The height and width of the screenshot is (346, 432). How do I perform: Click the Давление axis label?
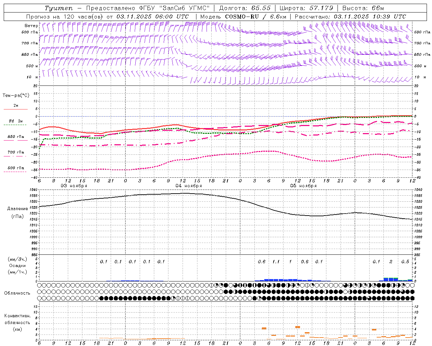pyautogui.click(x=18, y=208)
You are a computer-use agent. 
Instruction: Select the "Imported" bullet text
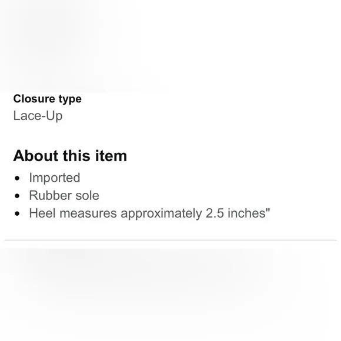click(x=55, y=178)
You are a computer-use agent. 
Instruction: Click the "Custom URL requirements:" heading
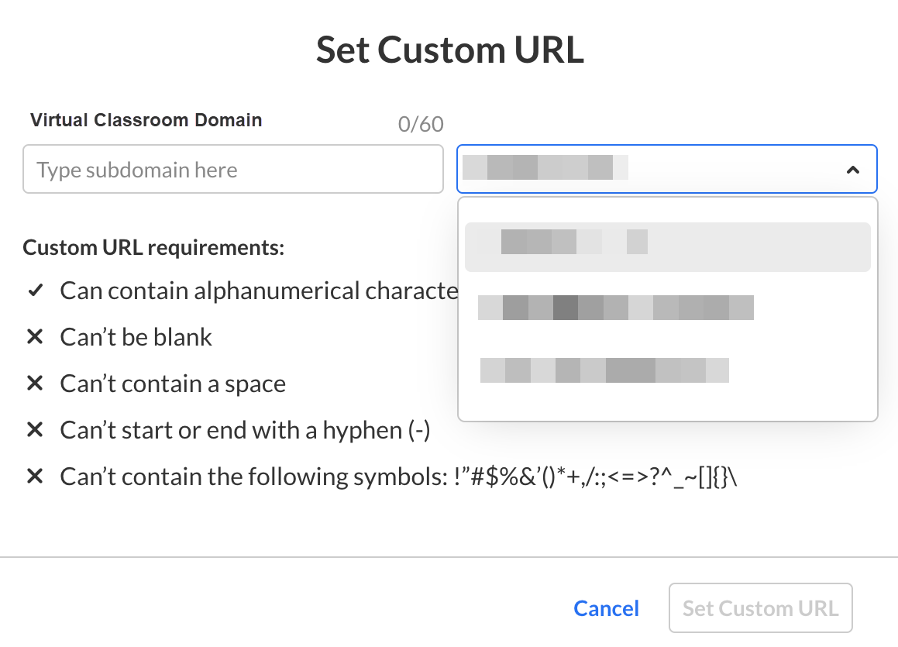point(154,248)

* * *

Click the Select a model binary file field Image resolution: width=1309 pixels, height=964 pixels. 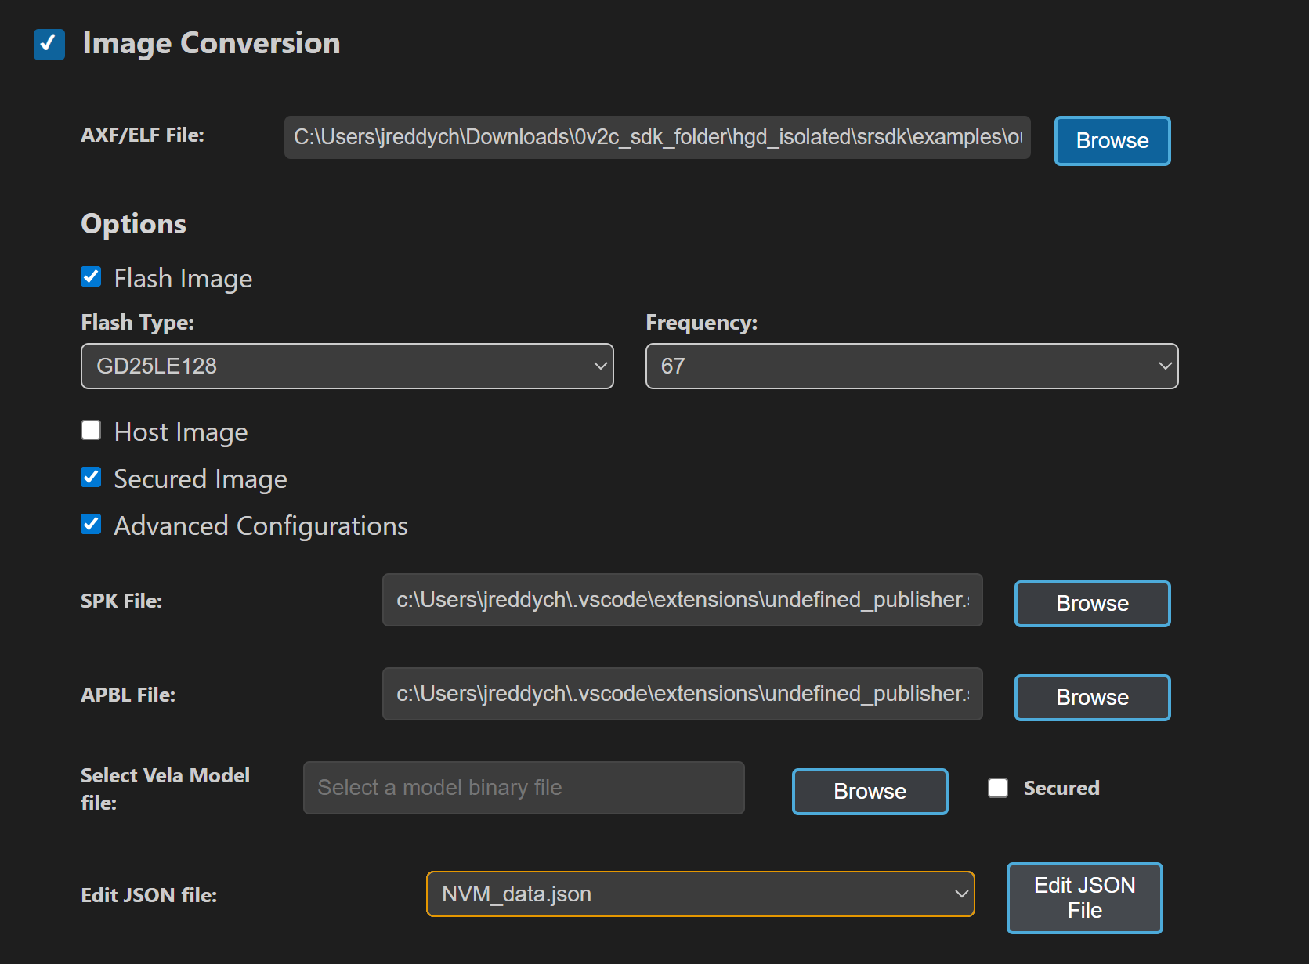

**Stated task**
Count the lines of the material above that contain the string "Instruction", treating uppercase and lowercase as different, and give only the number.

**Correct answer**
2